ABOUT THIS TASK → From the line that contains "Where should I click to: Click the $60" down to the last line of the entries, repeat every line exactly. Do not carry over the pictures.

EXERCISE MATERIAL →
-*-*-

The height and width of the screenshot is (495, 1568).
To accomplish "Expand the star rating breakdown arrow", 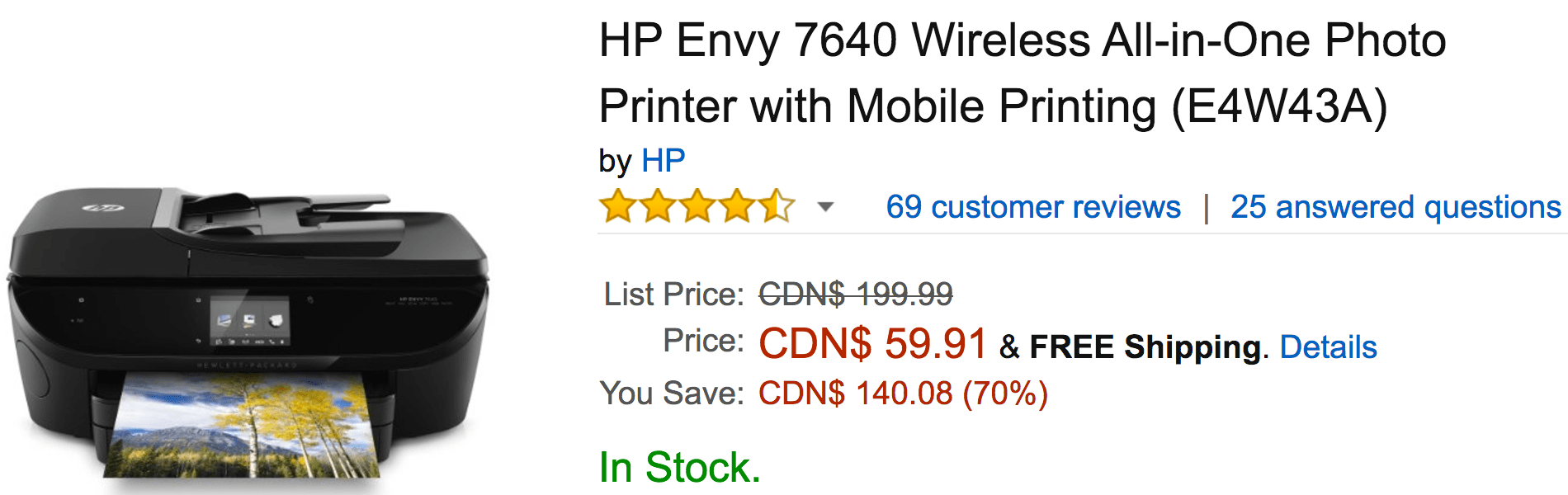I will pos(825,207).
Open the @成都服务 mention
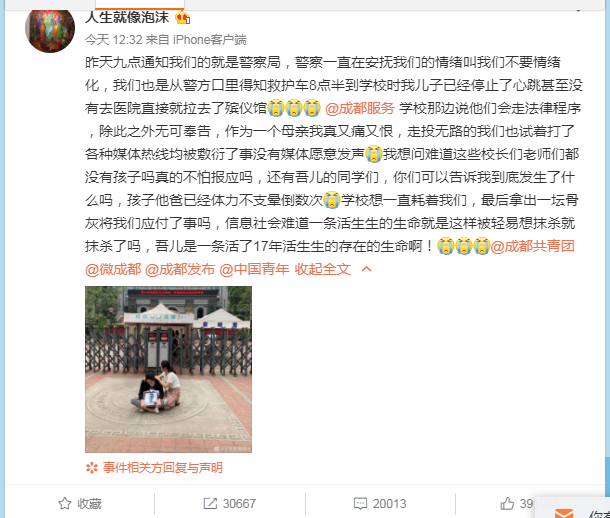The image size is (610, 518). coord(359,108)
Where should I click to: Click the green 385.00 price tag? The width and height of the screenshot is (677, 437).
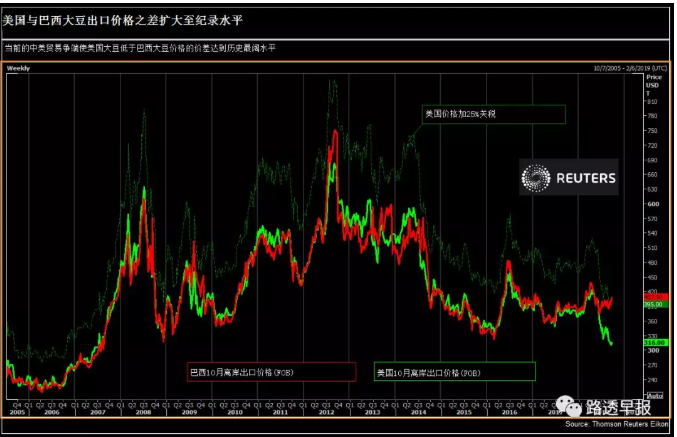655,304
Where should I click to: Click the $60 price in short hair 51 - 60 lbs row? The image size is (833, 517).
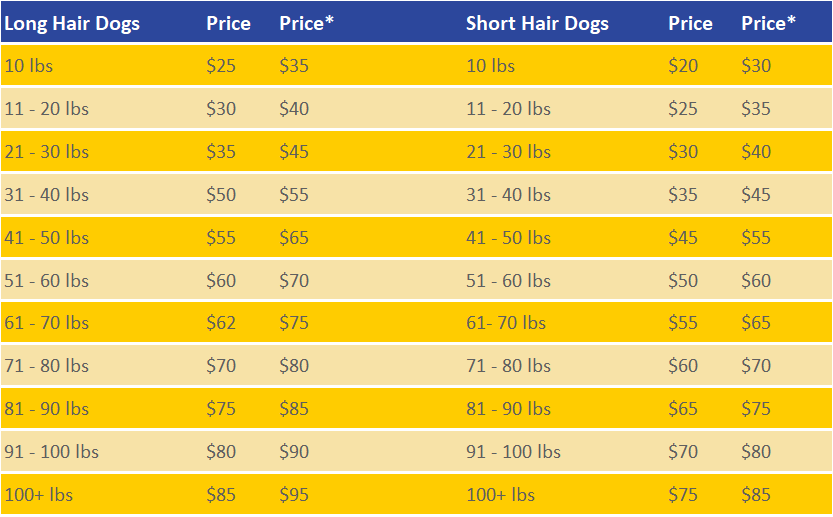tap(756, 281)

-*-*-

TASK OUTPUT →
Where should I click to: Click the $60 price in short hair 51 - 60 lbs row? The image size is (833, 517).
tap(756, 281)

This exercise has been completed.